As a fellowship-trained physician in Women’s Care Group, I offer my patients a choice of many different approaches to P.O.P. repair. My preference is vaginal surgery. The abdominal wall is not affected, which helps ensure a faster recovery time. Also, I will perform mesh repairs to patients who request them, especially when they have already tried traditional surgeries without success.

With careful selection of procedures, adequate post-operation recovery, and physical and medical therapy when necessary, a satisfactory cure rate of 80-90% can be attained.

Stress Urinary Incontinence

by Pleas Copas, MD

If you leak urine at inappropriate times, you are not alone. More than a third of U.S. women report urinary incontinence. Urinary incontinence can have many causes, but one of the more common causes is stress or strain.

Stress urinary incontinence is urine leakage with activities. Activities can include coughing, sneezing, lifting, exercising, during sex, or even getting up from a sitting position. The amount of leakage may be small, just a squirt, but may happen frequently during the day. The most common cause for stress incontinence is loss of support of the vagina that holds up the urethra or bladder neck. This is commonly the result of pregnancy. When the symptoms are severe enough and conservative treatments such as physical therapy of pelvic muscles (Kegel exercises) or weight loss have not given the desired results, surgery is available.

In the distant past, many of the surgeries required an abdominal incision to achieve the best results. This is no longer necessary. Newer procedures that are done through a small vaginal incision are available for many patients. These can be done in the outpatient setting with much less pain and discomfort. The success is as high as older surgeries (80-85%) but with a lower complication rate. Even though the discomfort is much less, heavy physical activities must be avoided for about a month to allow healing. Small incisions take as long to heal as larger incisions. Sexual intercourse must also be avoided during this time.

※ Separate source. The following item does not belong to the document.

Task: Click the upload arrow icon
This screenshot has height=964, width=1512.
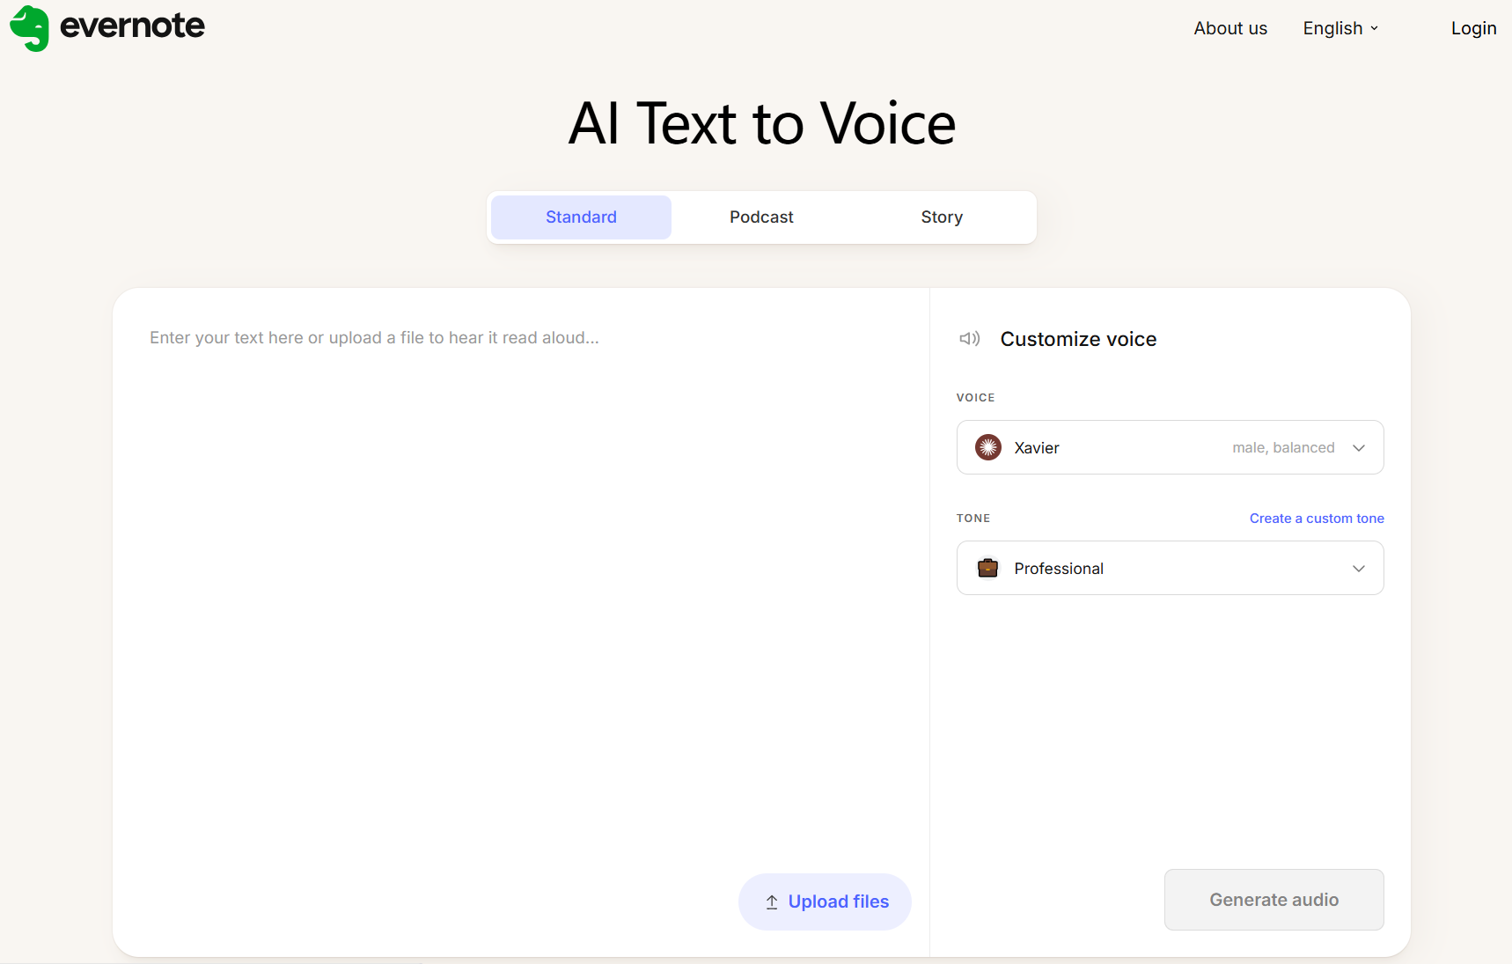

Several different procedures are available for “minimally invasive” treatment of stress incontinence. The doctors at Women’s Care Group mainly use the TVT procedure from the Gynecare division of Johnson & Johnson. This has been used for more than 15 years in millions of patients around the world with a low complication rate. In fact, most large studies by experienced surgeons report major complications in less than 1% of patients with a success rate of 80-85%. The long-term results are available and reveal that 97% of the patients initially cured remain dry after 11 years of follow-up. This procedure uses a small, permanent sling made from polypropylene mesh. The mesh is made of the same material as sutures used in most heart surgeries.

Some patients require lab evaluations to check their bladder and urethra before surgeries, but many only need a regular consult office visit to schedule the surgery.